Article III. A. (1) (e) states:
(1) Inpatient Hospital Benefits
(e) Mental Illness
Benefits are provided for up to a maximum of 30 days for a Beneficiary who is confined for mental illness in a hospital by a licensed psychiatrist. When medically necessary, hospitalization may be extended for a maximum of 30 additional days for confinements for an acute (short-term) mental illness, per episode of acute illness. (More than 90 days of confinement for mental illness over a two-year period, (dating from the first day of hospital confinement, even if the first day of confinement occurred during a prior Wage Agreement) is deemed for purposes of this Plan to be a chronic (long-term) mental problem for which the Plan will not provide inpatient hospital benefits.)
Article III. A. (1) (f) states in pertinent part:
(f) Alcoholism and Drug Abuse
Benefits are provided for a Beneficiary who requires emergency detoxification hospital care for the treatment of alcoholism or emergency treatment for drug abuse. Such treatment is limited to 7 calendar days per inpatient hospital admission.
Opinion of Trustees ROD Case No. 93-017 Page 3
If treatment of a medical or mental condition is necessary following detoxification or emergency treatment for drug abuse, benefits may be provided under other provisions of this Plan and are subject to any requirements or limitations in such provisions. . . .

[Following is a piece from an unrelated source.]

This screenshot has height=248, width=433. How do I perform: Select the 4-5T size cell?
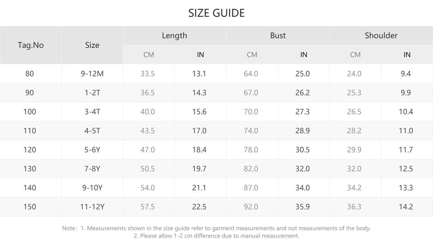[92, 131]
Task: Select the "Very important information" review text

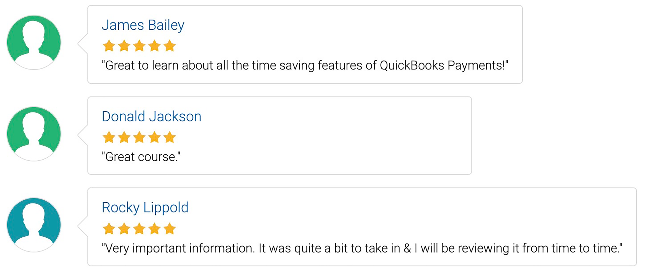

The Introduction to Article III provides benefits for medically necessary services. Article III A. (1) (f) provides inpatient hospitalization benefits for a Beneficiary who requires emergency detoxification for the treatment of alcoholism for a maximum of seven calendar days per admission. If treatment of a medical or mental condition is necessary following detoxification, benefits may be payable under other provisions of the Plan.
The Employee was admitted to an inpatient chemical dependency unit for 10 days for the treatment of alcohol dependency. The admission had initially been precertified for 30 days because the primary diagnosis was major depression. After review of the medical documentation, the Employer provided benefits for the first seven days of treatment, for detoxification, but denied payment for the remainder of the hospitalization.
A Fund’s medical consultant has reviewed the medical documentation submitted. The consultant notes that the Employee responded well to treatment, with no evidence of severe depression; was allowed a leave of absence on part of the day on the 26th and 27th, and showed no evidence of major depression at that time. The consultant further notes there is no documentation in the progress notes of the medical necessity of a stay beyond the allowed seven days for substance abuse. The consultant has concluded that the Employee could have been discharged within seven days and followed as an outpatient thereafter. Therefore, the Employer is not required to provide benefits beyond the seven calendar days provided under the Plan.
Opinion of the Trustees
Consistent with the provisions of the Employer Benefit Plan, the Employer is not required to provide benefits for the Employee’s stay beyond the seven days provided under the Plan.